**Your instructions:** When you reach the line holding "Instruction: Open a", please begin to restate the lines word for word and continue through the last one in the material, excluding pictures.

**Input:**
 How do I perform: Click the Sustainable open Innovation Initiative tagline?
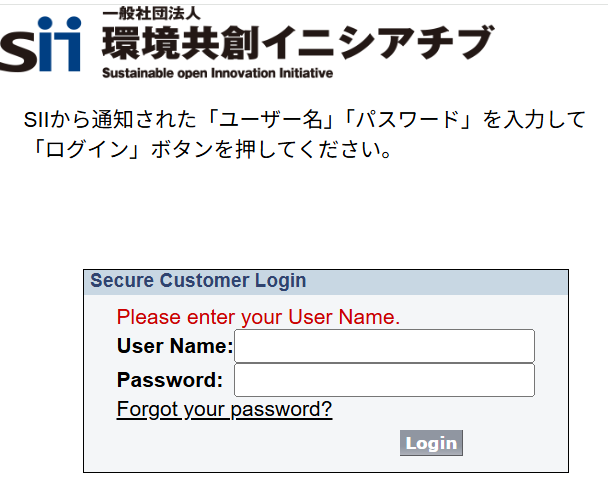pyautogui.click(x=217, y=73)
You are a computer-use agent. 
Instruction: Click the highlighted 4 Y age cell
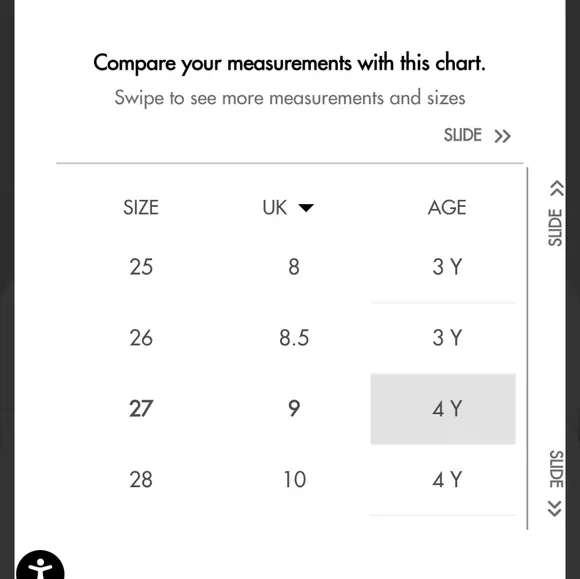point(443,409)
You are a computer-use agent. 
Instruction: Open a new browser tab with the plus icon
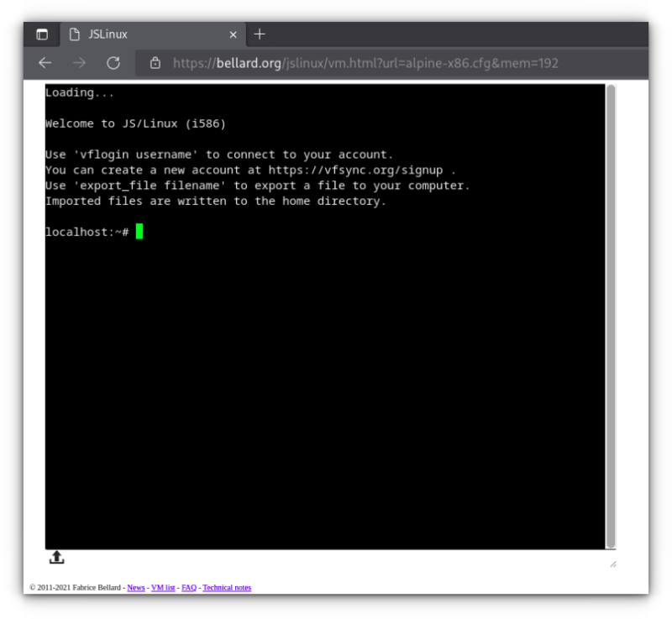tap(260, 34)
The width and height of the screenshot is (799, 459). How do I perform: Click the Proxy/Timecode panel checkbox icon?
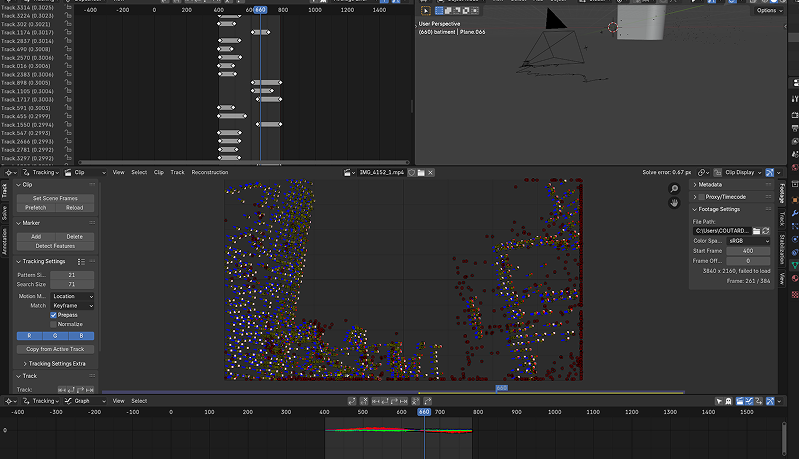tap(701, 197)
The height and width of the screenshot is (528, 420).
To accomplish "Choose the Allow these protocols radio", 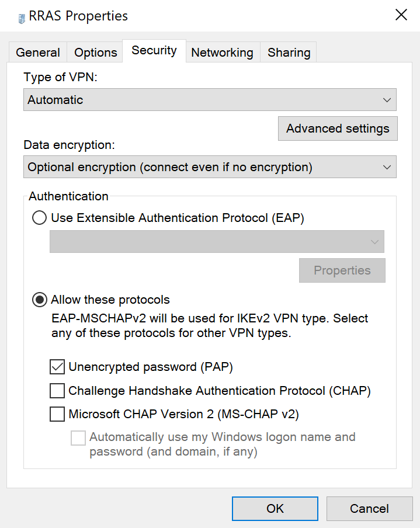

**Answer for the task:**
Instruction: Open a new browser tab with the plus icon
tap(260, 34)
The width and height of the screenshot is (799, 459). How do I perform: Click the Proxy/Timecode panel checkbox icon?
tap(701, 197)
The height and width of the screenshot is (528, 420).
To accomplish "Choose the Allow these protocols radio", 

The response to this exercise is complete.